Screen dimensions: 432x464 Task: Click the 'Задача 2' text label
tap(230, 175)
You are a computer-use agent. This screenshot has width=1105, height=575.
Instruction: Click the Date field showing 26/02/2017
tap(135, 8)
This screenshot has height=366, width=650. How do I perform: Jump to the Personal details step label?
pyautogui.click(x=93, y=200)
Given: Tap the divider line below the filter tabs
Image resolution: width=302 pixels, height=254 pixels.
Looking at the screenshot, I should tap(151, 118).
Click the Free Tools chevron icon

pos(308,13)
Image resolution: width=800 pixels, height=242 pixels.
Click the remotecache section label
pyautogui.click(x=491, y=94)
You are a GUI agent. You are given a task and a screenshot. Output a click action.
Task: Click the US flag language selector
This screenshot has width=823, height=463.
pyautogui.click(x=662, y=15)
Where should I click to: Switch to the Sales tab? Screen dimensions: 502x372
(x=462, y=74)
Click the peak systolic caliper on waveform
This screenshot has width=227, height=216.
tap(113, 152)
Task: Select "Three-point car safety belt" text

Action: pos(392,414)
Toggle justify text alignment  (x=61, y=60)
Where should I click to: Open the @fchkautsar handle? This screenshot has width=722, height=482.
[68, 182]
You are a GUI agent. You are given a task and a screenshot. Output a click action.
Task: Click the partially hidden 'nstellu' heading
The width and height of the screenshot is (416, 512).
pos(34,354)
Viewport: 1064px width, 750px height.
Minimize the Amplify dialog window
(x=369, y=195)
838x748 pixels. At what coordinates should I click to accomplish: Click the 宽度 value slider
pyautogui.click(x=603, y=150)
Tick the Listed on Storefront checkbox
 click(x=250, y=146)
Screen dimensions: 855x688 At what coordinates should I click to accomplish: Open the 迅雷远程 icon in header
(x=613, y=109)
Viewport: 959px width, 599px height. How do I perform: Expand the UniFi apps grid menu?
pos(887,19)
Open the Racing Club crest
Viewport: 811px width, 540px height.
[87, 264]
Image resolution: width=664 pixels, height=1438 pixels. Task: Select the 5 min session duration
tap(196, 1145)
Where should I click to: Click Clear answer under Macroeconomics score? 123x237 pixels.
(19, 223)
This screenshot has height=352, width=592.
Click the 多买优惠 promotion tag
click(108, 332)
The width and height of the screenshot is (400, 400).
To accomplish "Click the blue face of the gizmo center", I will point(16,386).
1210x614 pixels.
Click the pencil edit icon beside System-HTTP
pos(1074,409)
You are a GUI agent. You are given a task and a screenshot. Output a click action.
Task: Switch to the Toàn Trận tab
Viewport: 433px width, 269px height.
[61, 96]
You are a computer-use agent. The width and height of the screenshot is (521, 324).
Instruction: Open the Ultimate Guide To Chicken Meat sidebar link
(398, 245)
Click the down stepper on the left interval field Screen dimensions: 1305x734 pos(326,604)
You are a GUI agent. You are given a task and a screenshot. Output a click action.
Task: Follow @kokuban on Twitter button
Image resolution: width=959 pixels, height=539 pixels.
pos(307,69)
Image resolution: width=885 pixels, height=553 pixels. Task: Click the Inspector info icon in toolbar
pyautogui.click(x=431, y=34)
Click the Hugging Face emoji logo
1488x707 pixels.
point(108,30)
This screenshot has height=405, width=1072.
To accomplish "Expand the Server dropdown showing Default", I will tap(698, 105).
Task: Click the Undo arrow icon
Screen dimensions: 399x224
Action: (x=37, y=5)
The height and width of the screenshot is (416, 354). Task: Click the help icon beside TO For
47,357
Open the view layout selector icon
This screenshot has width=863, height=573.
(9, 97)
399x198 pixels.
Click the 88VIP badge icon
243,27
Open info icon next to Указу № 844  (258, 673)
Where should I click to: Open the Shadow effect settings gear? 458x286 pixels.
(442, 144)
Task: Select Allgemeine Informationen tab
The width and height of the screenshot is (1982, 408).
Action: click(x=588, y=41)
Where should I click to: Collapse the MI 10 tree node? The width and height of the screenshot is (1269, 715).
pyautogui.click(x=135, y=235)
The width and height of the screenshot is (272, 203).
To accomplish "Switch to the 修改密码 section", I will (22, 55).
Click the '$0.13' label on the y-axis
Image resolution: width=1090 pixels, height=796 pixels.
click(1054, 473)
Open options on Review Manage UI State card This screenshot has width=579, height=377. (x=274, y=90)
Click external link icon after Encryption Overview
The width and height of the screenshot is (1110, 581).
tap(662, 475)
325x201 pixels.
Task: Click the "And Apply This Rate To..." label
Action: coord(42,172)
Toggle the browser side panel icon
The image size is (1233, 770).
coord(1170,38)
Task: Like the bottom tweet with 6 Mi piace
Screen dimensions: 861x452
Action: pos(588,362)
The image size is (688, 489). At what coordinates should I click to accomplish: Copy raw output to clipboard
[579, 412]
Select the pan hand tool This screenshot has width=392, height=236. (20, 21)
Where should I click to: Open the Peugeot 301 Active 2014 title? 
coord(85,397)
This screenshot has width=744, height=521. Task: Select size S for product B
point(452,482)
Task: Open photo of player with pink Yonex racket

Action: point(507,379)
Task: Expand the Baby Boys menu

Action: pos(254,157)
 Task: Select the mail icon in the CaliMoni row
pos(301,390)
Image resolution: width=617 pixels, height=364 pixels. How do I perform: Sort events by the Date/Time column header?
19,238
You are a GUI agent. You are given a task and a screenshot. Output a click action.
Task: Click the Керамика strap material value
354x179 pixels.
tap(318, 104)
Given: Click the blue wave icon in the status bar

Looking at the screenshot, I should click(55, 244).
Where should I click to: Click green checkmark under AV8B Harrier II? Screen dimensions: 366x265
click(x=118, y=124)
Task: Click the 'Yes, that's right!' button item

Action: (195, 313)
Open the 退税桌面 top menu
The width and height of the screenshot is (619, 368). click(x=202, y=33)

---------------

## What you have to do
Go through the listing and write out each line exactly.

## Answer to the problem
Screen dimensions: 432x464 Task: Click the 'Задача 2' text label
tap(230, 175)
You are a computer-use agent. This screenshot has width=1105, height=575.
Instruction: Click the Date field showing 26/02/2017
tap(135, 8)
This screenshot has height=366, width=650. How do I perform: Jump to the Personal details step label?
pyautogui.click(x=93, y=200)
Given: Tap the divider line below the filter tabs
Image resolution: width=302 pixels, height=254 pixels.
Looking at the screenshot, I should tap(151, 118).
Click the Free Tools chevron icon

pos(308,13)
Image resolution: width=800 pixels, height=242 pixels.
Click the remotecache section label
pyautogui.click(x=491, y=94)
You are a GUI agent. You are given a task and a screenshot. Output a click action.
Task: Click the US flag language selector
This screenshot has width=823, height=463.
pyautogui.click(x=662, y=15)
Where should I click to: Switch to the Sales tab? Screen dimensions: 502x372
(x=462, y=74)
Click the peak systolic caliper on waveform
This screenshot has width=227, height=216.
tap(113, 152)
Task: Select "Three-point car safety belt" text

Action: pos(392,414)
Toggle justify text alignment  (x=61, y=60)
Where should I click to: Open the @fchkautsar handle? This screenshot has width=722, height=482.
[68, 182]
You are a GUI agent. You are given a task and a screenshot. Output a click action.
Task: Click the partially hidden 'nstellu' heading
The width and height of the screenshot is (416, 512).
pos(34,354)
Viewport: 1064px width, 750px height.
Minimize the Amplify dialog window
(x=369, y=195)
838x748 pixels. At what coordinates should I click to accomplish: Click the 宽度 value slider
pyautogui.click(x=603, y=150)
Tick the Listed on Storefront checkbox
 click(x=250, y=146)
Screen dimensions: 855x688 At what coordinates should I click to accomplish: Open the 迅雷远程 icon in header
(x=613, y=109)
Viewport: 959px width, 599px height. How do I perform: Expand the UniFi apps grid menu?
pos(887,19)
Open the Racing Club crest
Viewport: 811px width, 540px height.
[87, 264]
Image resolution: width=664 pixels, height=1438 pixels. Task: Select the 5 min session duration
tap(196, 1145)
Where should I click to: Click Clear answer under Macroeconomics score? 123x237 pixels.
(19, 223)
This screenshot has height=352, width=592.
Click the 多买优惠 promotion tag
click(108, 332)
The width and height of the screenshot is (400, 400).
To accomplish "Click the blue face of the gizmo center", I will point(16,386).
1210x614 pixels.
Click the pencil edit icon beside System-HTTP
pos(1074,409)
You are a GUI agent. You are given a task and a screenshot. Output a click action.
Task: Switch to the Toàn Trận tab
Viewport: 433px width, 269px height.
[61, 96]
You are a computer-use agent. The width and height of the screenshot is (521, 324).
Instruction: Open the Ultimate Guide To Chicken Meat sidebar link
(398, 245)
Click the down stepper on the left interval field Screen dimensions: 1305x734 pos(326,604)
You are a GUI agent. You are given a task and a screenshot. Output a click action.
Task: Follow @kokuban on Twitter button
Image resolution: width=959 pixels, height=539 pixels.
pos(307,69)
Image resolution: width=885 pixels, height=553 pixels. Task: Click the Inspector info icon in toolbar
pyautogui.click(x=431, y=34)
Click the Hugging Face emoji logo
1488x707 pixels.
point(108,30)
This screenshot has height=405, width=1072.
To accomplish "Expand the Server dropdown showing Default", I will tap(698, 105).
Task: Click the Undo arrow icon
Screen dimensions: 399x224
Action: (x=37, y=5)
The height and width of the screenshot is (416, 354). Task: Click the help icon beside TO For
47,357
Open the view layout selector icon
This screenshot has width=863, height=573.
(9, 97)
399x198 pixels.
Click the 88VIP badge icon
243,27
Open info icon next to Указу № 844  (258, 673)
Where should I click to: Open the Shadow effect settings gear? 458x286 pixels.
(442, 144)
Task: Select Allgemeine Informationen tab
The width and height of the screenshot is (1982, 408).
Action: click(x=588, y=41)
Where should I click to: Collapse the MI 10 tree node? The width and height of the screenshot is (1269, 715).
pyautogui.click(x=135, y=235)
The width and height of the screenshot is (272, 203).
To accomplish "Switch to the 修改密码 section", I will (22, 55).
Click the '$0.13' label on the y-axis
Image resolution: width=1090 pixels, height=796 pixels.
click(1054, 473)
Open options on Review Manage UI State card This screenshot has width=579, height=377. (x=274, y=90)
Click external link icon after Encryption Overview
The width and height of the screenshot is (1110, 581).
tap(662, 475)
325x201 pixels.
Task: Click the "And Apply This Rate To..." label
Action: coord(42,172)
Toggle the browser side panel icon
The image size is (1233, 770).
coord(1170,38)
Task: Like the bottom tweet with 6 Mi piace
Screen dimensions: 861x452
Action: pos(588,362)
The image size is (688, 489). At what coordinates should I click to accomplish: Copy raw output to clipboard
[579, 412]
Select the pan hand tool This screenshot has width=392, height=236. (20, 21)
Where should I click to: Open the Peugeot 301 Active 2014 title? 
coord(85,397)
This screenshot has width=744, height=521. Task: Select size S for product B
point(452,482)
Task: Open photo of player with pink Yonex racket

Action: point(507,379)
Task: Expand the Baby Boys menu

Action: pos(254,157)
 Task: Select the mail icon in the CaliMoni row
pos(301,390)
Image resolution: width=617 pixels, height=364 pixels. How do I perform: Sort events by the Date/Time column header?
19,238
You are a GUI agent. You are given a task and a screenshot. Output a click action.
Task: Click the Керамика strap material value
354x179 pixels.
tap(318, 104)
Given: Click the blue wave icon in the status bar

Looking at the screenshot, I should click(55, 244).
Where should I click to: Click green checkmark under AV8B Harrier II? Screen dimensions: 366x265
click(x=118, y=124)
Task: Click the 'Yes, that's right!' button item

Action: (195, 313)
Open the 退税桌面 top menu
The width and height of the screenshot is (619, 368). click(x=202, y=33)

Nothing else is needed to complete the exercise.